Bem-vinda ao Jazz

Tudo começou com um frio que me pegou desprevenida.
Uma caminhada gelada, sem roupa térmica, a meia fina, o ar entrando como navalha pelo nariz. E depois disso, a garganta reclamou. Veio a tosse e o silêncio.

A voz foi embora devagar, como quem avisa, mas não é ouvida.
Tentei cuidar.
Três litros de água, chá atrás de chá, pastilhas, mel, inalações com soro, gargarejo de água e sal, silêncio absoluto. Passei dias em modo monge.

Mas a apresentação estava marcada. Domingo. 16:30.

Pago com antecedência.

E minha garganta ainda ardia. Cada melhora era pequena, mas eu seguia acreditando.
Uma fé miúda, mas constante.

Chegou o dia.
Garoa o tempo inteiro.
Chegamos no local e a mesa de som não colaborava. Meu pai, com o teclado que dependia dela, saiu correndo pra buscar outro. Voltou. A fonte do teclado? Estava em casa. Lá foi ele, de novo, correndo. Eu fiquei no Largo da Borges, cuidando das coisas. Calada. Esperando.

Começamos a tocar às 17:10.
Nada de sequência de músicas, nada de planos.

.....

> [INSTRUÇÃO 1]: No relato, transforme em lista o parágrafo que começa com "Três litros de água", mantendo tudo o que a narradora fez.
> [INSTRUÇÃO 2]: Escreva o que vem depois no relato sobre a voz perdida antes da apresentação, começando após a frase "Nada de sequência de músicas, nada de planos."
A listagem que vem depois provém de outra fonte.

> [MATERIAL FORNECIDO]:
.....

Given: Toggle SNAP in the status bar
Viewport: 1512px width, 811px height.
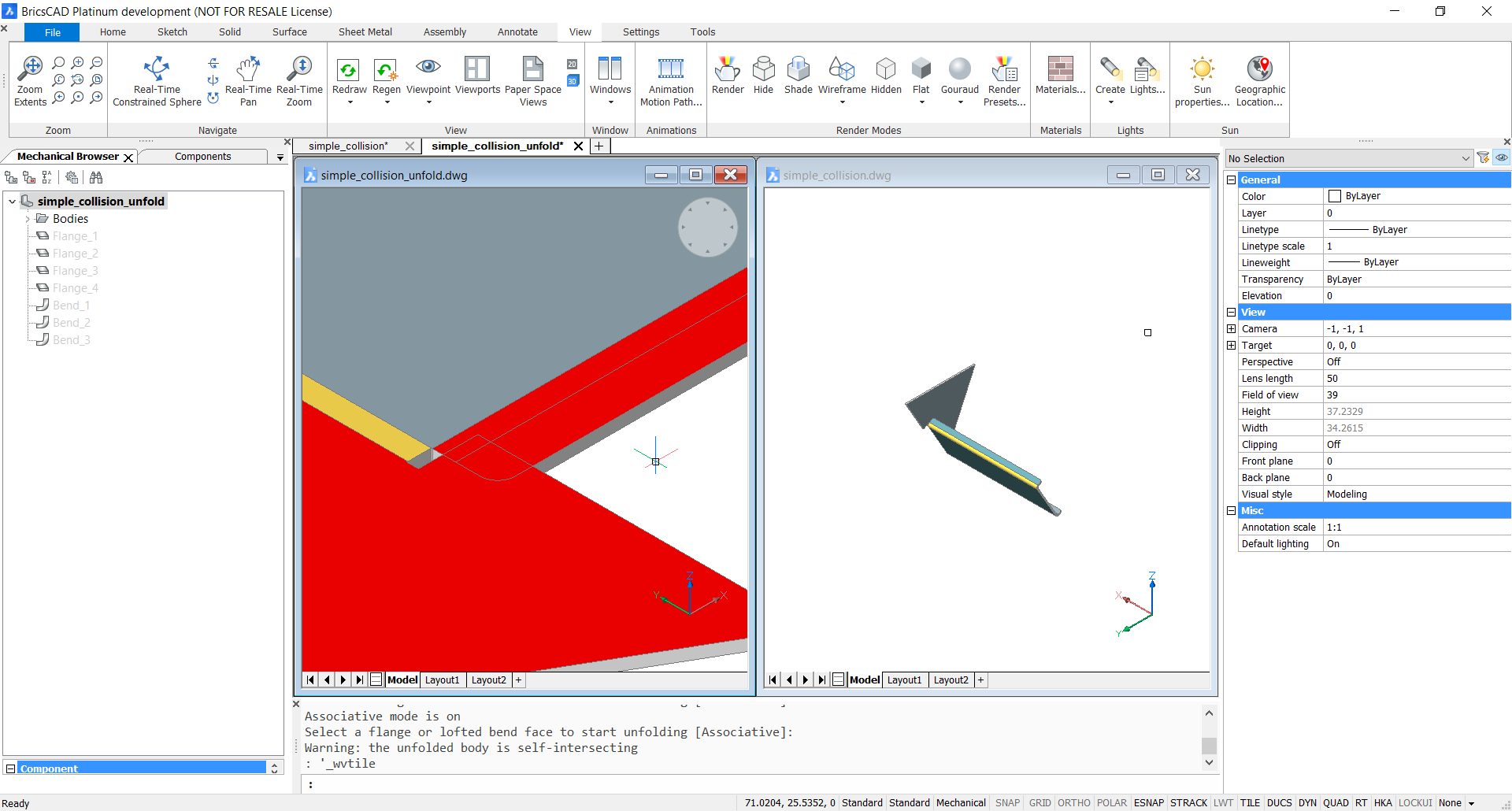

.....

> [RESPOSTA ESPERADA 1]:
- Bebeu três litros de água.
- Tomou chá atrás de chá.
- Usou pastilhas e mel.
- Fez inalações com soro.
- Fez gargarejo de água e sal.
- Manteve silêncio absoluto.
- Passou dias em modo monge.

> [RESPOSTA ESPERADA 2]:
“Qual vai agora?” “Não sei.”


Eu não alcançava os agudos. Não forcei.
Transformei os agudos em graves, mudei as melodias de última hora, improvisei com o que eu tinha.
Achei tudo um horror.
Meu pai riu e disse:
Bem-vinda ao Jazz.

E naquele instante, entendi.
É isso. Improviso. Sobrevivência com estilo.

O público sumiu, mas duas pessoas aplaudiram.
E no final, o pessoal da loja de chá elogiou, e meu pai contou sobre a minha voz.

Voltando pra casa, quase fomos atropelados por uma mulher distraída no celular.
Pulamos pra frente.
Ela parou em cima da gente, depois seguiu como se nada tivesse acontecido.
Gritei por dentro, me imaginei jogando a caixa de som no vidro dela.
Mas respirei fundo.
Voltei ao modo zen.

Em casa, tirei a maquiagem, troquei de roupa.
Sobrevivi.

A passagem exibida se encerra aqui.